Just reading this delete stuff makes my head spin.  This is obviously something that should be well documented and explained in LR.  I bet most people, especially LR beginners, have no clue about these details between the hard drive raw file in a windows folder, theLR Ccollection and the overall Catalog, or the various iterations of how to delete from one or all, and what that really means.  I think when I want to delete a file forever from the hard drive, I'll show in windows explorer and just delete it there.  But I'll try a dry-run on what you explained.


----------



## clee01l (Mar 9, 2012)

GregJ said:


> ...I think when I want to delete a file forever from the hard drive, I'll show in windows explorer and just delete it there...


 This can be the worst way to delete a file because it throws LR out of sync with reality.  Once you turn over image management to LR, you should never manipulate your master original images outside of LR with the OS or with any other photo application.  Learn to use the functions that LR provides


----------



## GregJ (Mar 9, 2012)

Cletus,

I have been playing with this for 2 hours now.  Alt delete does not delete the RAW file from the windows folder.  I tried it 4 tims with trash shots and it is gone from the catalog but still sitting there niecely oin the windows folder.  It only removes it from the Catalog and Collection.  Also, marking files as rejected, and then clicking on "Delete rejected Photos" removes them from the collection and catalog, but the RAW file sits tucked away in its windows folder.  Again, the only way I find to delete the file forever is to go to "Photo" and then "Show in Exporer" and delete it like you would any file in windows (making sure you pick the right one).  If I take 1000 pictures, there are at least 25 to 50 of them that I have no interest in and want to delete them from my hard drive, not just the collection and catalog.  This delete stuff in LR is weird.  As advanced as this program is, they don't want people deleting raw files.  They just want to delete the reference to and instructions for it in their data base (the catalog).  I bet there are lots of people out there who have deleted files thinking they are gone and they still sit in their windows picture folders.  Only the reference to the file has been removed from LR.  You don't see it in the catalog or collection, but the file is still on the hard drive.


----------



## Jim Wilde (Mar 9, 2012)

Greg, I'm really not sure why you're having so much difficulty with this.
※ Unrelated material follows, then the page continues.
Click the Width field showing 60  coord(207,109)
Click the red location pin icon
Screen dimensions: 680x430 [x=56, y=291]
If you are in a folder view and trawling through your pictures and come to one you want to delete, just hit the delete key on the keyboard. Up pops the dialog box, like so:




Click on 'Delete from disk' and trust me, the file IS deleted from disk and you can go look in the Recycle bin and you'll see it there.

If you are in a collection, that's not so easy....hit 'x' to reject it and move on. When you've finished with the collection, click on All Photographs then Ctrl-Backspace to delete rejected photos, you'll see the grid with the rejects and the same Confirm dialog.


----------



## sizzlingbadger (Mar 9, 2012)

I have complained about this since LR2. There should be an option to delete the file completely even when working in a Collection, it would remove all this confusion for beginners and also make my workflow so much easier 

I think the best compromise is to reject images instead. Then just remove rejected images before you quit LR.
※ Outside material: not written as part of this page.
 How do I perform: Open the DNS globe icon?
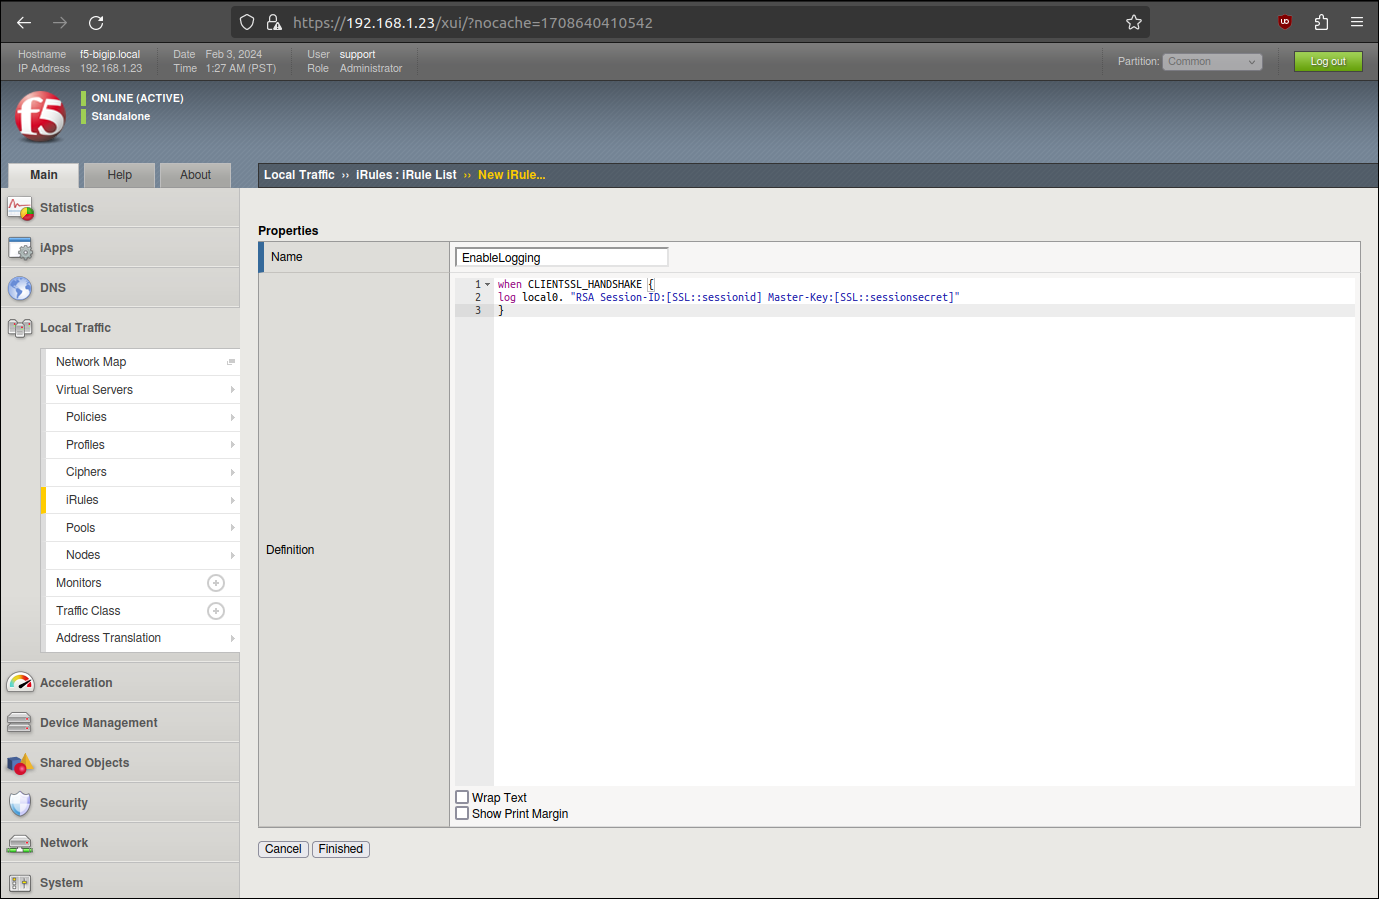[20, 288]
UPDATE: Jim has posted the same answer while I was typing


----------



## clee01l (Mar 9, 2012)

sizzlingbadger said:


> I have complained about this since LR2. There should be an option to delete the file completely even when working in a Collection, it would remove all this confusion for beginners and also make my workflow so much easier
> 
> I think the best compromise is to reject images instead. Then just remove rejected images before you quit LR.
> 
> ...


I could not agree more. I can clearly distinguish between a delete operation that involves the underlying file system and a remove operation that affects the catalog and/or the collection.  It would seem that those that develop and code LR could too.


----------



## GregJ (Mar 9, 2012)

A-Ha!  Folder View!  I've never ever been in folder view.  I spend all my time in develop and have never once in my life ever been to folder view.  I had to look for it after you told me about it. I tried it and yep -- the actual photo is deleted in the flip of a finger.  Simple.  No problem.  It even has a nice warning box after you click delete.  But why oh why can't I do this in develop?  I am developing photos like a mad-man, get to one that needs to be deleted and I can't do it without sitching to that folder view?  And why can't I paste development settings to 20 pictures at once without going to the librray module? I want to do it in develop.  Anyway, I'm still learning LR and I'm not complaining.  It took me a year and developing 5,0000 photos to figure out that I had to go to folder view to delete a bad picture from my hard drive.  But I know it now, and that is all that matters.


----------



## clee01l (Mar 9, 2012)

GregJ said:


> Alt delete does not delete the RAW file from the windows folder.


 Yes, you are correct, The shortcut key (as I warned) gives no confirmation dialog. Because I have no confirmation of what gets delete or removed where, I do not use this method. And I was not really recommending it in my earlier post.  Because I no longer work in Windows, I was relying more on memory than on current knowledge.  Sorry if I wasted some of your time.  When you said "But I'll try a dry-run on what you explained."  I though you were referencing the method that I do use: Reject Flags on images in collections and Delete/Remove with a confirmation dialog in the All Photographs collection.


----------



## Victoria Bampton (Mar 9, 2012)

I'm skimming quickly tonight, so apologies if someone else has already said this but...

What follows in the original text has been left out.